Top of PROVIDED RECORDS
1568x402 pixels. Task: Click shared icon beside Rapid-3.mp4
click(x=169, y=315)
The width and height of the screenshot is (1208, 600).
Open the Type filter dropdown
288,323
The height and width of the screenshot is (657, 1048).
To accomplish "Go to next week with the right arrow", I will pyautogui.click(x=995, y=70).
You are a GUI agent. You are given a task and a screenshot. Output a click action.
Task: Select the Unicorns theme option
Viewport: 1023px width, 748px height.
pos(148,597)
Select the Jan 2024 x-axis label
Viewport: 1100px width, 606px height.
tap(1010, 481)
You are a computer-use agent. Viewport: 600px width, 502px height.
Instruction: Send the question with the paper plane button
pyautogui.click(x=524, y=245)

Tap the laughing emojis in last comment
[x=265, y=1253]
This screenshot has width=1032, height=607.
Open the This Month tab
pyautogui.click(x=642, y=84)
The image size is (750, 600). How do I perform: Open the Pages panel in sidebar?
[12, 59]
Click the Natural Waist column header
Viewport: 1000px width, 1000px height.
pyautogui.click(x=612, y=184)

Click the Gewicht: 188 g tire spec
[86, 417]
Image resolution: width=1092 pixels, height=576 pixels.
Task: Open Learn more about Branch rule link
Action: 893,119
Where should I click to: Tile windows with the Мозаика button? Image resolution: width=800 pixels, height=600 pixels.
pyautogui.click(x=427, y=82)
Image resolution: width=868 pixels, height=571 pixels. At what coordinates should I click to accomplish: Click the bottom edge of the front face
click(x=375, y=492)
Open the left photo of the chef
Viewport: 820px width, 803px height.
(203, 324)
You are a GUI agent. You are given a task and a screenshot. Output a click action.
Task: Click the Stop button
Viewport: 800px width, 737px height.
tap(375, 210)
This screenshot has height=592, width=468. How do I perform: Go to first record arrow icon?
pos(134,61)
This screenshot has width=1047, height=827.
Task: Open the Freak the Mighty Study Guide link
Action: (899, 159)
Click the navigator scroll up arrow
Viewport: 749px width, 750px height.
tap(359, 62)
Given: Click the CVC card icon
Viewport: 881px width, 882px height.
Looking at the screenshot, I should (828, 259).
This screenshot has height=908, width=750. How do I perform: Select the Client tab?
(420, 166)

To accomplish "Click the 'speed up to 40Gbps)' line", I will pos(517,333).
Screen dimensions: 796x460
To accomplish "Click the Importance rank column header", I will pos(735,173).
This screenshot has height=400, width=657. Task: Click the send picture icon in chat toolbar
Bottom of PROVIDED RECORDS
→ WORK ITEM
Reproduce precisely, and with no line left out, each line from the top of the entries through the line that carries "You are a computer-use".

→ RESPONSE
1568x402 pixels. Task: Click shared icon beside Rapid-3.mp4
click(x=169, y=315)
The width and height of the screenshot is (1208, 600).
Open the Type filter dropdown
288,323
The height and width of the screenshot is (657, 1048).
To accomplish "Go to next week with the right arrow", I will pyautogui.click(x=995, y=70).
You are a GUI agent. You are given a task and a screenshot. Output a click action.
Task: Select the Unicorns theme option
Viewport: 1023px width, 748px height.
pos(148,597)
Select the Jan 2024 x-axis label
Viewport: 1100px width, 606px height.
tap(1010, 481)
You are a computer-use agent. Viewport: 600px width, 502px height.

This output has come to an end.